Visivamente si ha l’impressione di trovarsi di fronte a dei grandi quadri monocromi. Non possiamo avvicinarci fisicamente, non possiamo andare oltre la vetrina. Eppure ne siamo parte, guardando Play dall’esterno finiamo con l’appartenerle perché la vetrina ci riflette. A livello finzionale non sussiste distanza alcuna. E non c’è da stupirsi, siamo consapevoli che nella nostra epoca la finzione cinematografica ci fornisce quanti più strumenti utili, a livello collettivo come anche personale, a determinare le nostre esperienze: un bagaglio per muoversi nel reale attraverso l’associazione di ricordi, o un fardello che inibisce pensieri nuovi e visioni inedite.
Rä di Martino sembra aver scelto di premiare le visioni inedite partendo da ciò che è semplice e che sta all’origine. Ecco perché sceglie come manifesto per accompagnare la mostra un dialogo tra John Rambo (Sylvester Stallone) e Masoud (Spinos Focas) dal film Rambo III: «Cos’è questo?», chiede Masoud. «Luce blu», risponde Rambo. «E cosa fa?», chiede di nuovo Masoud. «Diventa blu» conclude Rambo.

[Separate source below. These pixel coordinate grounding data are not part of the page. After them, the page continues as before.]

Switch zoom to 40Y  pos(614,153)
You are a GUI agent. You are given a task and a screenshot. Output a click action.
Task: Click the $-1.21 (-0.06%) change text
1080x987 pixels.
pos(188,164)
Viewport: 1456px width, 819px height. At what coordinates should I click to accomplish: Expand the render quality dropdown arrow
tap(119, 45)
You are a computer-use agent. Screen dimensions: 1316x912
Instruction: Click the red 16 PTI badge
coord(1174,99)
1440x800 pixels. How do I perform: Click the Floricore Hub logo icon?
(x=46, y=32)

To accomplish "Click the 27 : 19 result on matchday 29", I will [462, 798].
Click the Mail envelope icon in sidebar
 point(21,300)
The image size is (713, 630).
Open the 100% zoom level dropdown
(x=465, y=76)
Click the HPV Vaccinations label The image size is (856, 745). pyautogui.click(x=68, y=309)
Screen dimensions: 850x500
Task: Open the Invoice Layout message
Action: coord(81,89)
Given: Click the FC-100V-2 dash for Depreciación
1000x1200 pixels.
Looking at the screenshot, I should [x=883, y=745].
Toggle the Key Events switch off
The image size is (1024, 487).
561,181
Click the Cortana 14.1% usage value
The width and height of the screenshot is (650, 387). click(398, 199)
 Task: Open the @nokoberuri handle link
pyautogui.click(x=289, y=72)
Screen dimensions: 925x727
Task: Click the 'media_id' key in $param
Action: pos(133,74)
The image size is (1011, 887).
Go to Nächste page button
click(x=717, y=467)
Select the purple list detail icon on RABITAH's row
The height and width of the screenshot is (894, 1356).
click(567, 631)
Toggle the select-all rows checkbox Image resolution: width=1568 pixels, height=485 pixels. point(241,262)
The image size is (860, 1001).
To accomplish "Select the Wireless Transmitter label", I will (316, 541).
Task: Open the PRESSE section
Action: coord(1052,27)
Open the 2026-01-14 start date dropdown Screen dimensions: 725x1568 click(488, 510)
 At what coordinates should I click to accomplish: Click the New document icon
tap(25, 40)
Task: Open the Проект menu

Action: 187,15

Nella sua evidenza, che stempera, alleggerisce e ironizza, questo scambio di battute ha lo straordinario potere di riportarci alla semplicità e all’origine del materiale. Rä di Martino ci mostra, con la luce, ciò che esiste a prescindere da e in funzione di una finzione cinematografica. Ci porta nel dietro le quinte rendendoci spettatori ma anche attori. Play non copia né rappresenta la realtà esterna, bensì sottolinea le connessioni intrinseche e i legami che ogni individuo percepisce più o meno significativamente nell’intreccio infinito che compone la realtà. Come se Rä di Martino verificasse, empiricamente, il vivere contemporaneo nella forma di una narrativa semplice, minimale, originaria.
Il format espositivo ideato da Platea è improntato al dialogo tra un’artista leader, quest’anno appunto Rä di Martino, e quattro artisti under 35, suoi allievi con cui lei lavora nell’elaborazione e nello sviluppo dei loro progetti: Valerio D’Angelo, Martina Cioffi, Vittorio Zeppillo e Camilla Gurgone. E allora, che l’impulso a un nuovo ecosistema relazionale basato sulla condivisione e avviato dall’incidenza di sguardo abbia nuovamente inizio.